Tuesday, November 4, 2014

As You Like It Theatre Review

Zoƫ Waites, Adina Verson and Andrew Weems (r) (Photo: Scott Suchman)

Wish I Could Like It

Perhaps this is one of those instances, when a more seasoned theatre critic could "see the forest for the trees." Me? I'm simple. Entertain me, and I'm happy. Bore me, and... Well, you've probably read enough of my reviews to know where that gets you. As You Like It, directed by the venerable Michael Attenborough opened the Shakespeare Theatre Company's eagerly anticipated new season last night with mixed results... moments of grandeur (namely Timothy D. Stickney) followed (and sadly overwhelmed) by a number of dull characters, listless performances and one of the barest sets I've seen in a long while.

To be fair, As You Like It is one of my least favorite works by William Shakespeare. It ends (spoiler alert) in predictable Shakespeare fashion, where everyone gets paired off and married. As if multiple cases of wedded bliss could offset more than two hours of relative doom and gloom. After a stirring opening where brothers Orlando (Andrew Veenstra) and Oliver (Gregory Wooddell) do battle, with the help of a third party wrestler (Charles, performed most capably by the physically impressive Ian Bedford) As You Like It escapes descends into a bleak forest, where the aforementioned boredom takes hold.

In a nutshell, As You Like It appears to be all about banishment and love. Two strange bedfellows, if you ask me; but who am I, to argue with the Bard of Avon? Shakespeare (and in turn, Attenborough) nails the former (almost everyone in the play gets kicked into, or flees towards the Forest of Arden) but misses wildly on the latter. In fact, although clearly intended, I saw little evidence of comedy or romance throughout the almost three hour runtime. I couldn't help but notice the same handful of people (the kind you wouldn't want to get stuck talking to, at a party) laughing heartily at lines that were witty at best... snooty at worst. Either way, I didn't laugh once. As for romance, I struggled to find anything remotely passionate (outside of a brother's betrayal.)
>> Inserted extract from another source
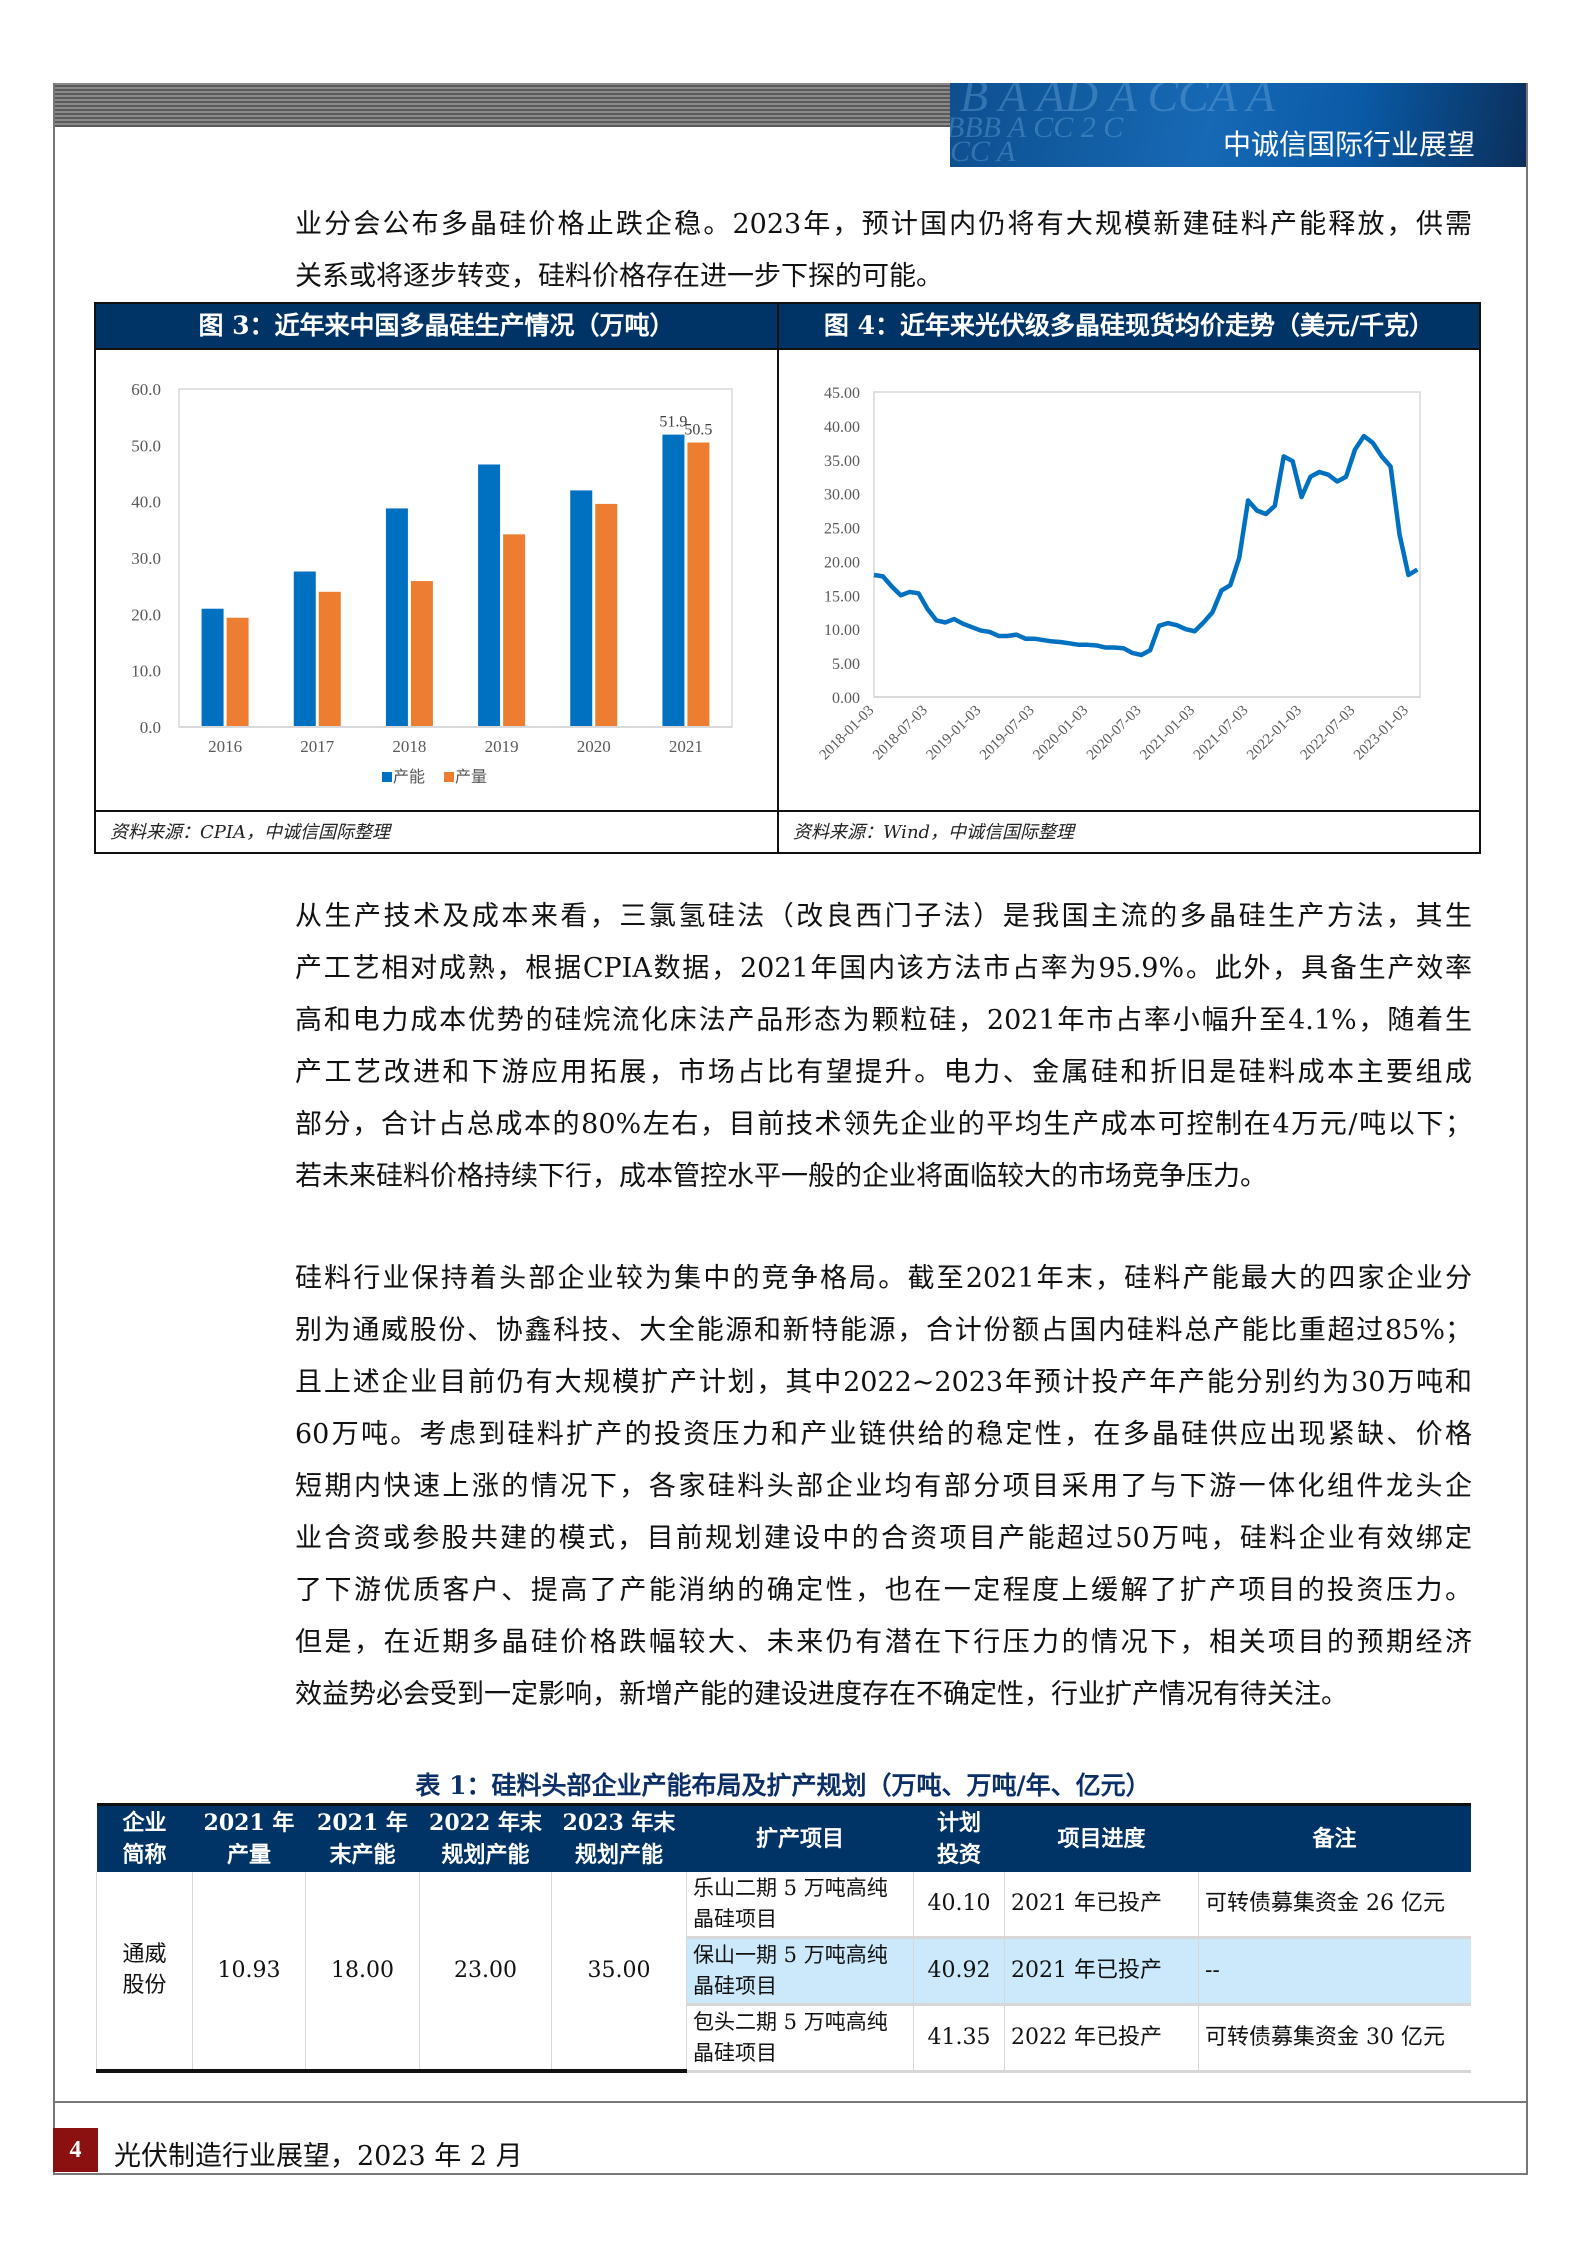 This screenshot has height=2244, width=1586. I want to click on y-tick-label: 0.00, so click(846, 698).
Given that As You Like It is one of Shakespeare's most female-friendly plays, the first half (or third... intermission hit after just more than an hour) is conspicuously light on females. Attenborough-favorite Waites comes on strong later on; but by then, she's in disguise as a man. Not exactly Romeo and Juliet, is it? Try as they might, I just couldn't buy into Orlando and Rosalind as "an item." Adina Verson looks the part as Rosalind's cousin (and best pal) Celia, but delivers most of her lines with little-to-no pizazz.

On the other hand, Derek Smith dominates the stage as Jacques; but unlike his wonderful performance in last year's Much Ado About Nothing, his character appears content at being melancholy and pompous. He dances back and forth (complete with flowing scarf) across the barren stage/forest, pontificating to a group of depression-era schleppers. Even Shakespeare's famous "All the world's a stage" speech goes down with barely a whimper.

As for positives, Veenstra brings a strong, youthful energy that is otherwise woefully underrepresented (young people go to the theater too.) Jeff Brooks does a fine job as Orlando's servant Adam, who oddly ponies up his life savings (500 crowns) to continue a life of servitude (talk about job loyalty!) Why he does this, is a mystery to me; but when he cries out to Orlando, 'Why are you so virtuous? Why are you so loved?' you kinda get an idea of where he's coming from.

Best of all, Stickney dazzles in the dual role of Duke Frederick and Senior. His booming voice commands your attention throughout (which is more than I can say for just about everyone else) and he oozes power with each step... even while swapping roles on stage, in full view of the audience. He's by and far, the best part of the show. Think Darth Vader, only without the cool helmet and lightsaber.

Unfortunately, most of the good will ends there. I'm not sure what set and costume designer Jonathan Fensom was going for; but As You Like It is the worse for it. This particular version of the play screams out for splashes of color and life, yet Fensom delivers none of that (just the opposite, in fact.) Intervals of music (guitar solos) pop up here and there, but aren't very good. With so much dreariness about, you really start to feel the weight of the show's 2 3/4 hours (with a 15-minute intermission.) Ideally, you'd like to shorten it by a half an hour or so.

As You Like It plays through December 14th in the cozy confines of the Lansburgh Theater. Tickets range from $20 - $110 and are available online or at the box office. Next up for STC: The Tempest (one of my favorites) at Sidney Harman Hall, opening December 2nd through January 11, 2015.

Grade: C- (Despite strong performances from Stickney & Veenstra, it's hard to get past the play's dreary tones and lackluster set design.)